Both procedures must make use of regular expressions in some way.
Please do not just write small variants of the procedures above.
In grading these assignment, we will look for the following for each level. We may also identify other characteristics that move your work between levels.
This rubric may be updated closer to the due date.
Submissions that lack any of these characteristics will get an I.
[ ] File named correctly (`language.rkt`).
[ ] File contains introductory comment with name, date, assignment,
course, citations.
[ ] File "runs" correctly in DrRacket.
[ ] Reformatted code with Ctrl-I before submitting.
[ ] If the program references other files, those files were submitted.
[ ] If the program references other files, it does so with the base file
name, rather than a complex path.
[ ] In part two, Dale-Chall scores are close to correct, but need not
be exactly correct.
[ ] In part three, cites the posititve-words and negative-words files.
Submissions that lack any of these characteristics will get an R.
[ ] Good style.
[ ] All procedures are documented and the documentation is (mostly)
correct.
[ ] Clear variable names.
[ ] In part two, avoids repeated computation in `compute-dale-chall-score`.
[ ] In part two, avoids reading files more than once.
[ ] Avoids other expensive repeated work.
[ ] Appropriately decomposes the problem in part three.
[ ] Particularly interesting procedures in part five.
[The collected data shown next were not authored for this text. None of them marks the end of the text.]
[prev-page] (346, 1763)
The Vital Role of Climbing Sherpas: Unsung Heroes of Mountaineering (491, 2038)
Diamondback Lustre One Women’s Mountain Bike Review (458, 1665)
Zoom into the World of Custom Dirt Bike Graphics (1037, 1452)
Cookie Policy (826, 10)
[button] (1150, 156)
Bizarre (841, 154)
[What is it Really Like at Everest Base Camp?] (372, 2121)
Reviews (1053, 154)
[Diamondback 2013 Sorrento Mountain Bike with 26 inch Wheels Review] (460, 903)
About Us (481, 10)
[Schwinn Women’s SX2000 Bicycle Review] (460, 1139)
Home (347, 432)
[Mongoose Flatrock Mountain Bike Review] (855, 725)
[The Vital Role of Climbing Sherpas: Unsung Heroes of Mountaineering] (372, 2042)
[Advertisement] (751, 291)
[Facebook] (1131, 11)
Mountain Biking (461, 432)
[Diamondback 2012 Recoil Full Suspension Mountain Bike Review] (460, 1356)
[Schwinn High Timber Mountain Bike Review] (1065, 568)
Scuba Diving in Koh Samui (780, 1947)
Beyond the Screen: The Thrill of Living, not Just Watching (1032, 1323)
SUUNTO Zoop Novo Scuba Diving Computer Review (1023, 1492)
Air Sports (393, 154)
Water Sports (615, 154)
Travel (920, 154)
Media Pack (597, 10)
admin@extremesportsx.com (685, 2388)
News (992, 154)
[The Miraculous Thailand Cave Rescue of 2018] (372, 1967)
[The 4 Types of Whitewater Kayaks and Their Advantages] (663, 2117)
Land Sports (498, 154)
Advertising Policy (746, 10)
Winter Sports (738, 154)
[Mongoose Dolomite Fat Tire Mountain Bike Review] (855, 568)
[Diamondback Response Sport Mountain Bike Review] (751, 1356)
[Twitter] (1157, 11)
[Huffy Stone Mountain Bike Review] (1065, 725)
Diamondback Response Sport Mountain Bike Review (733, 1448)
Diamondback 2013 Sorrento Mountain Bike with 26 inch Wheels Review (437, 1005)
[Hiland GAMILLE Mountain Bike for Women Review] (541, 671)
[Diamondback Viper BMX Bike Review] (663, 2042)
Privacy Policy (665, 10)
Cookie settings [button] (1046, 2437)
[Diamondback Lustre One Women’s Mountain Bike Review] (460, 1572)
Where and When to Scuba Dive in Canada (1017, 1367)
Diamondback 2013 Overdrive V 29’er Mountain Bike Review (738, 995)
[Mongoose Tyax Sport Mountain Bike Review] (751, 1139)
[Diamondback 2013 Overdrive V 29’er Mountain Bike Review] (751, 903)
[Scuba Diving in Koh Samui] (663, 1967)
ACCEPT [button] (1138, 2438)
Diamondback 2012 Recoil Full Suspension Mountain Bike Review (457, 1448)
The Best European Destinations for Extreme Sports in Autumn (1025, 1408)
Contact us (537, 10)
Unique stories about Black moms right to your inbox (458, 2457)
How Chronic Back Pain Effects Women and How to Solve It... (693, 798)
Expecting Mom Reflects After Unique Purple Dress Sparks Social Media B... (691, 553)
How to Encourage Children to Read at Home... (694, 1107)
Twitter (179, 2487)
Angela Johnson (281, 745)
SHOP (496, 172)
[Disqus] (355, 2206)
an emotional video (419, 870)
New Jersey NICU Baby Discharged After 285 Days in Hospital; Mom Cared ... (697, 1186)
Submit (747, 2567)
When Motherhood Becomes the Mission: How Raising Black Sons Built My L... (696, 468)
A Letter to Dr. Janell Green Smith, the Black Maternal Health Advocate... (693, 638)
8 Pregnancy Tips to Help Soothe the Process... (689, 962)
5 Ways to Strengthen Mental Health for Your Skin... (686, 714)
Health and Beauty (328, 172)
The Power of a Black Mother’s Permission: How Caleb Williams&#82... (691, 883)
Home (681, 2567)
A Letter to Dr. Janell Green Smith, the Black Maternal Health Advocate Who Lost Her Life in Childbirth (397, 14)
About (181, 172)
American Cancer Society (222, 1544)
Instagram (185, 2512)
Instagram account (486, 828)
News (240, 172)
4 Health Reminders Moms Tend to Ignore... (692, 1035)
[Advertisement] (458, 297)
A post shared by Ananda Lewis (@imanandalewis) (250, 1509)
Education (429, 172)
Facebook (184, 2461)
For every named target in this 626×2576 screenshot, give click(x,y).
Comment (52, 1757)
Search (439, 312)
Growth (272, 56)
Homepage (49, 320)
[ ] In computing the Dale-Chall score, finds words with something more
clever than "break at spaces".
[ ] In computing the Dale-Chall score, finds sentences with something more
clever than "break at periods".
; Invented by SamR. Should be fairly readable.
(define simple-01
"The lamb says baa.")
; Stolen from Sandra Boynton's _Moo, Baa, La La La_. Transcribed by SamR (almost from memory).
(define boynton-01
"A cow says moo. A sheep says baa. Three singing pigs say la la la. No no, you say, that isn't right. The pigs say oink all day and night. Rhinoceroses snort and snuff and little dogs go ruff ruff ruff. Some other dogs go bow wow. And cats and kittens say meow. Quack says the duck. A horse says neigh. It's quiet now. What do you say?")